Combining phylogeography with distribution modeling: multiple Pleistocene range expansions in a parthenogenetic gecko from the Australian arid zone

Abstract

Phylogenetic and geographic evidence suggest that many parthenogenetic organisms have evolved recently and have spread rapidly. These patterns play a critical role in our understanding of the relative merits of sexual versus asexual reproductive modes, yet their interpretation is often hampered by a lack of detail. Here we present a detailed phylogeographic study of a vertebrate parthenogen, the Australian gecko Heteronotia binoei, in combination with statistical and biophysical modeling of its distribution during the last glacial maximum. Parthenogenetic H. binoei occur in the Australian arid zone and have the widest range of any known vertebrate parthenogen. They are broadly sympatric with their sexual counterparts, from which they arose via hybridization. We have applied nested clade phylogeographic, effective migration, and mismatch distribution analyses to mitochondrial DNA (mtDNA) sequences obtained for 319 individuals sampled throughout the known geographic ranges of two parthenogenetic mitochondrial lineages. These analyses provide strong evidence for past range expansion events from west to east across the arid zone, and for continuing eastward range expansion. Parthenogen formation and range expansion events date to the late Pleistocene, with one lineage expanding from the northwest of its present range around 240,000 years ago and the second lineage expanding from the far west around 70,000 years ago. Statistical and biophysical distribution models support these inferences of recent range expansion, with suitable climatic conditions during the last glacial maximum most likely limited to parts of the arid zone north and west of much of the current ranges of these lineages. Combination of phylogeographic analyses and distribution modeling allowed considerably stronger inferences of the history of this complex than either would in isolation, illustrating the power of combining complementary analytical approaches.

Figure 1. Haplotype network for the 3N1 mtDNA lineage, showing nesting levels.

Clades correspond to those listed in Table 2. Small ovals without letter names are haplotypes not sampled but which are necessary to connect sampled haplotypes. Pie charts next to each haplotype indicate the proportion of individuals with that haplotype sampled from the various regions described in the analytical methods and Figure 7.

Figure 2. Haplotype network for the 3N2 mtDNA lineage, showing nesting levels.

Clades correspond to those listed in Table 2. Small ovals without letter names are haplotypes not sampled but which are necessary to connect sampled haplotypes. Pie charts next to each haplotype indicate the proportion of individuals with that haplotype sampled from the various regions described in the analytical methods and Figure 7.

Figure 3. Mismatch distributions for 3N1 and 3N2 lineages.

Distributions are shown for all 3N1 or 3N2 populations together and for eastern and western 3N1 populations.

Figure 4. Statistical distribution models for parthenogenetic Heteronotia binoei.

Models are for (a) present conditions and (b–d) last glacial maximum conditions with a 9°C reduction in mean air temperature and three different rainfall reduction scenarios. All statistical models are based on the AICc model reported in Kearney et al (2003). Overlayed on the predicted distributions are the contours for biophysical predictions of the limit for successful development of eggs (600 degree days), of the limit for potential activity time (0 hours) and of the number of hours of potential activity at the current distribution limit of the Heteronotia complex (400 hours).
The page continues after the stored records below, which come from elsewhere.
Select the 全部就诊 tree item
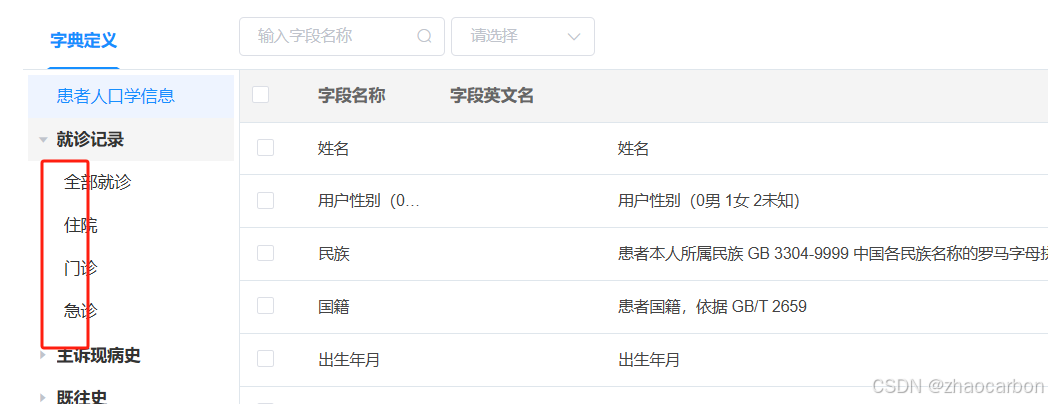Screen dimensions: 1048x404 (x=98, y=182)
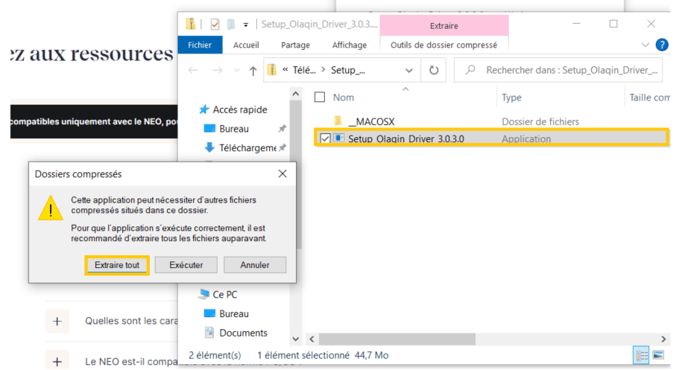Uncheck the Setup_Olaqin_Driver 3.0.3.0 checkbox

click(325, 139)
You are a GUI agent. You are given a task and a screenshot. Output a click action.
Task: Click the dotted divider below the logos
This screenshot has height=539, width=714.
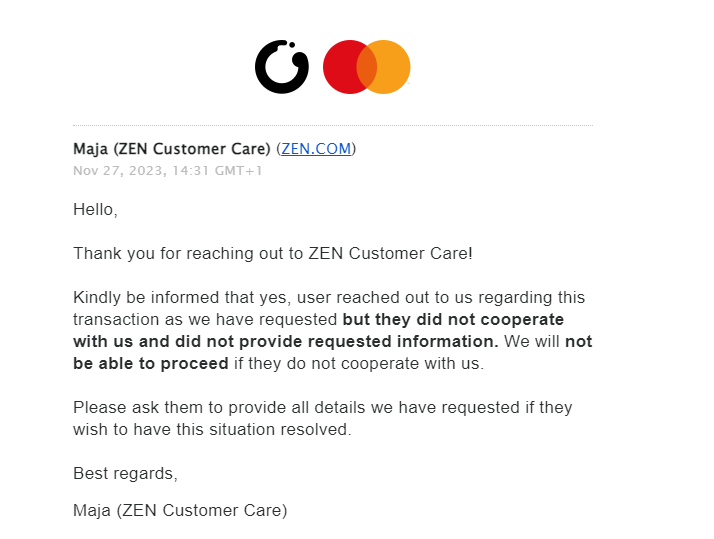click(x=332, y=125)
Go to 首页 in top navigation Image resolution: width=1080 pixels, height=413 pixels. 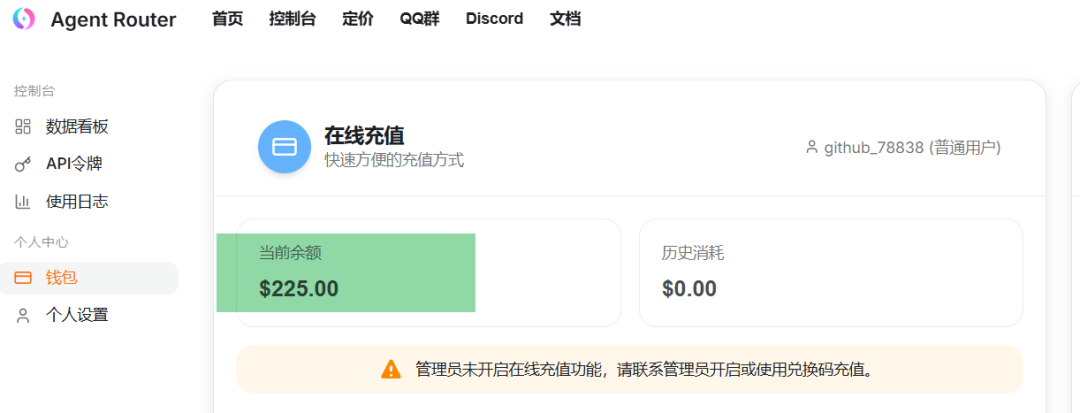pyautogui.click(x=227, y=19)
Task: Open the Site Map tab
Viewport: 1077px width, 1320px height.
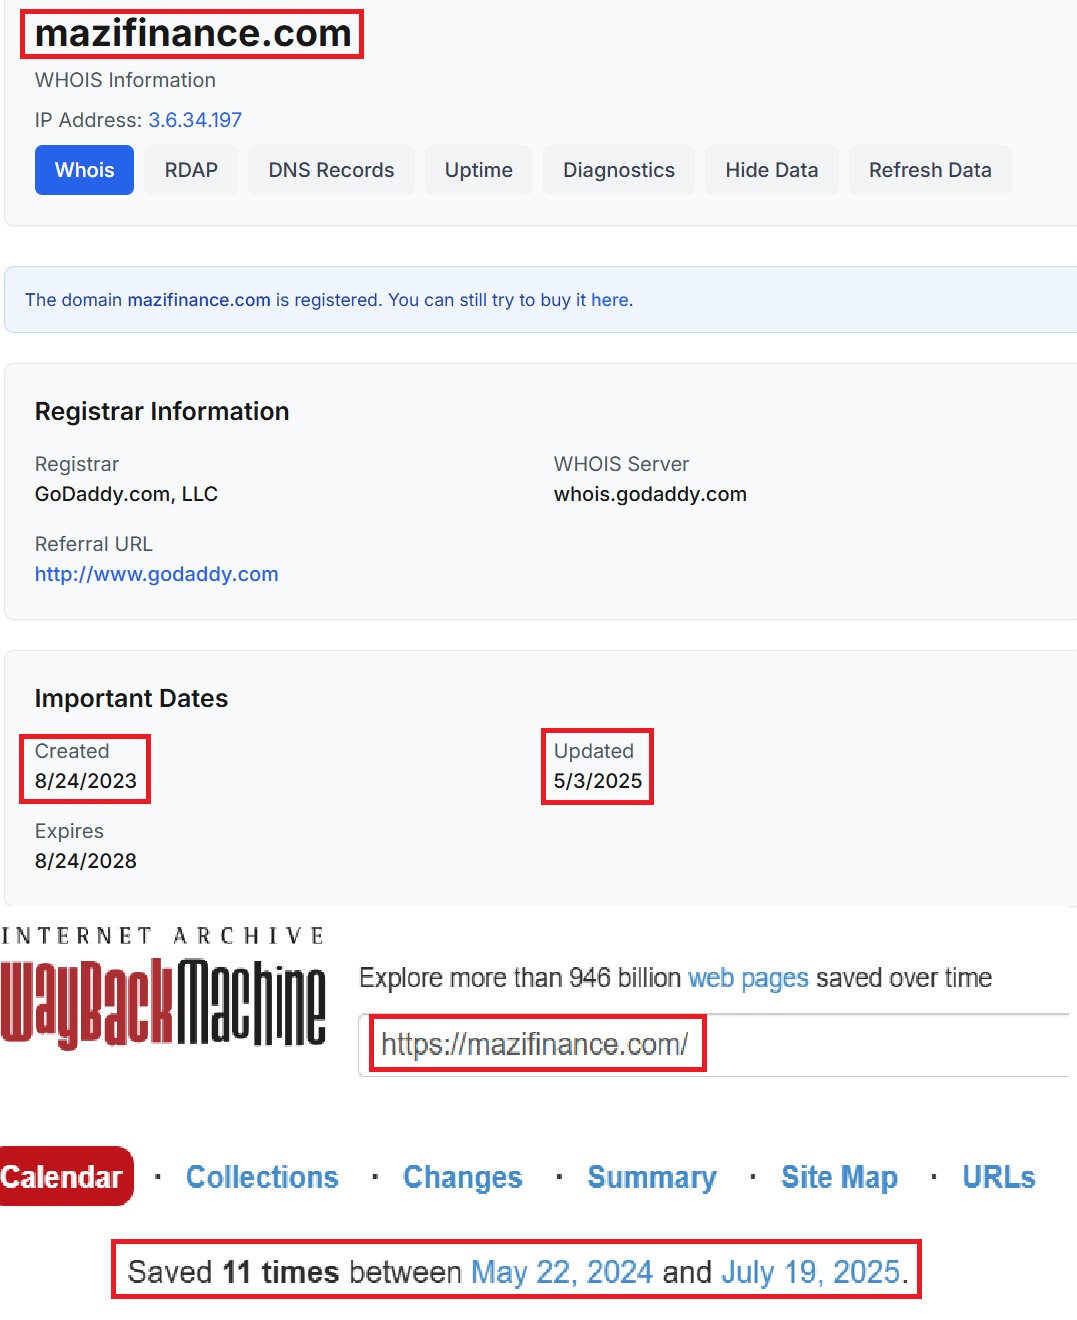Action: pyautogui.click(x=839, y=1177)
Any regions roughly south of the contours are outside the fundamental niche of Heteronotia. The biophysical predictions use either (a) current climatic conditions or (b–d) a 9°C decrease in monthly maximum and minimum temperatures. Methods for biophysical predictions are described in Kearney and Porter (2004).
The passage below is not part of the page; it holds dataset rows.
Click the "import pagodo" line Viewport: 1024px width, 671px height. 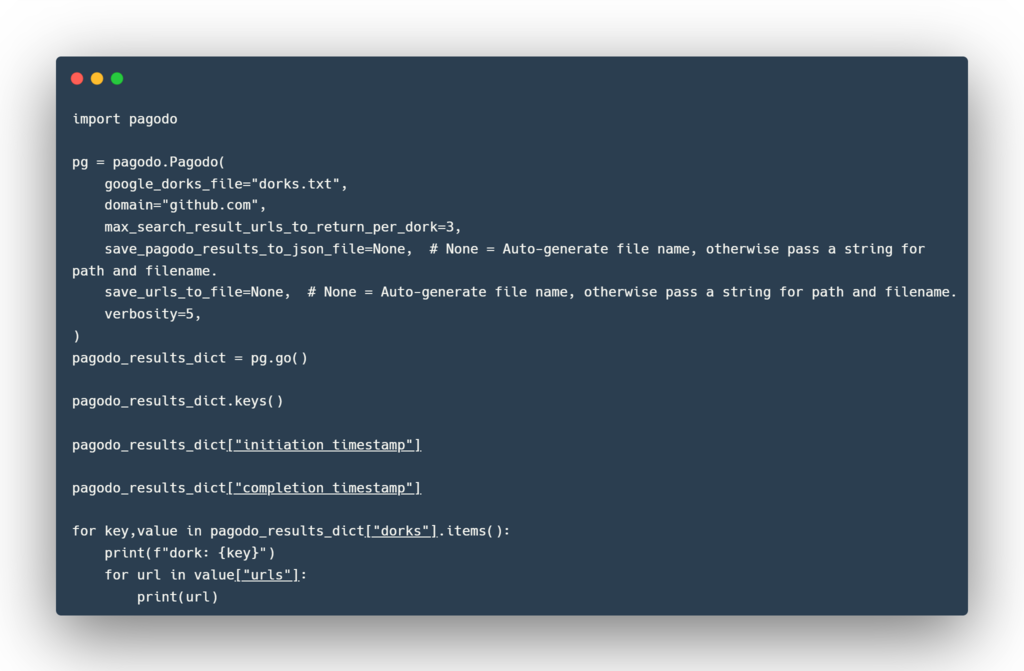point(124,119)
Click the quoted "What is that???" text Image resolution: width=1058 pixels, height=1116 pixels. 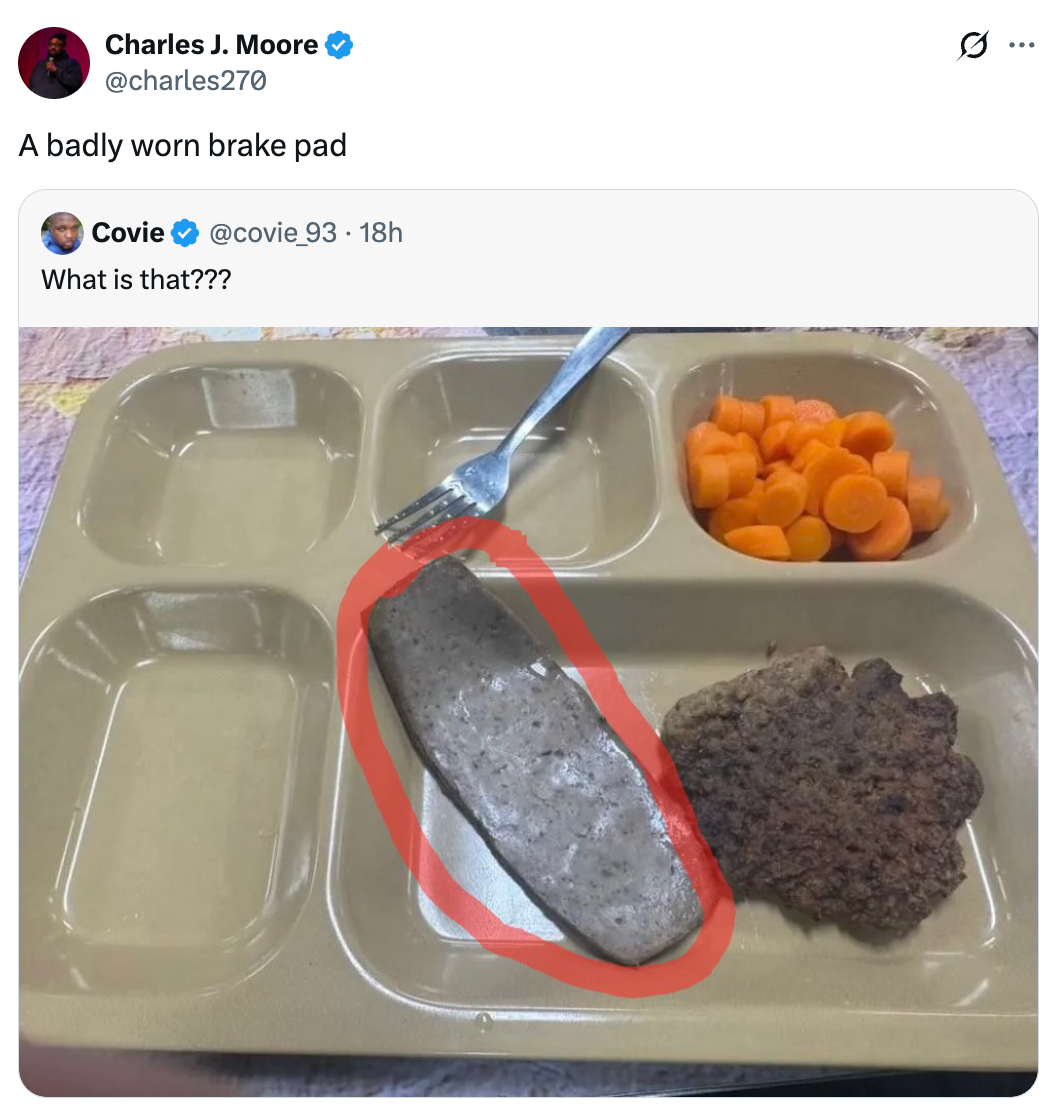point(136,279)
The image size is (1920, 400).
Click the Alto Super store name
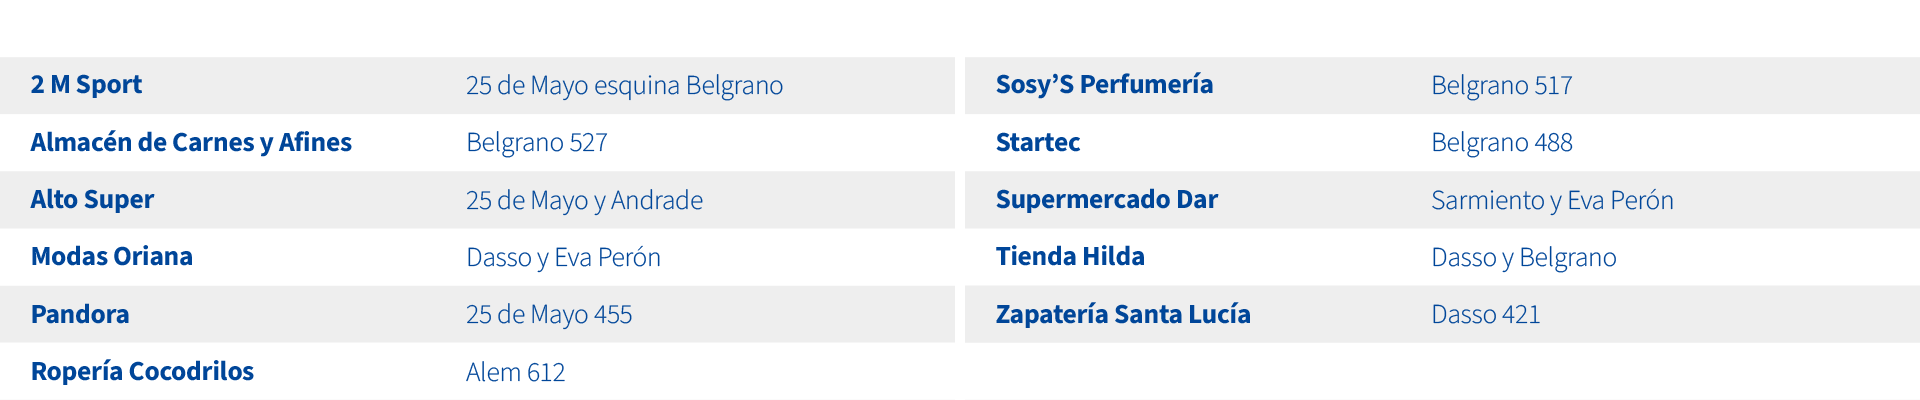pos(92,200)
Figure 5. Proposed origin and spread of 3N1 and 3N2 parthenogens.

Also shown are timing estimates for expansions and hypothesized future expansions in 3N1 parthenogens. Phylogeographic events are overlaid on the predicted distribution for parthenogenetic Heteronotia binoei based on a statistical distribution model for present climatic conditions . Times given here are point estimates; confidence intervals are given in Table 2. DRD = dispersal restricted by distance.

Figure 6. Sampling localities for the 3N1 and 3N2 mitochondrial clones.

Latitude/longitude data and sample sizes are given in Table 5. Ranges of the CA6, EA6, and SM6 sexual chromosome races are shown in light gray. The inset in the upper right shows the extent of the arid zone in dark gray.

Figure 7. Regions used for various analyses.

Ranges for each mtDNA lineage as a whole are shown in light gray.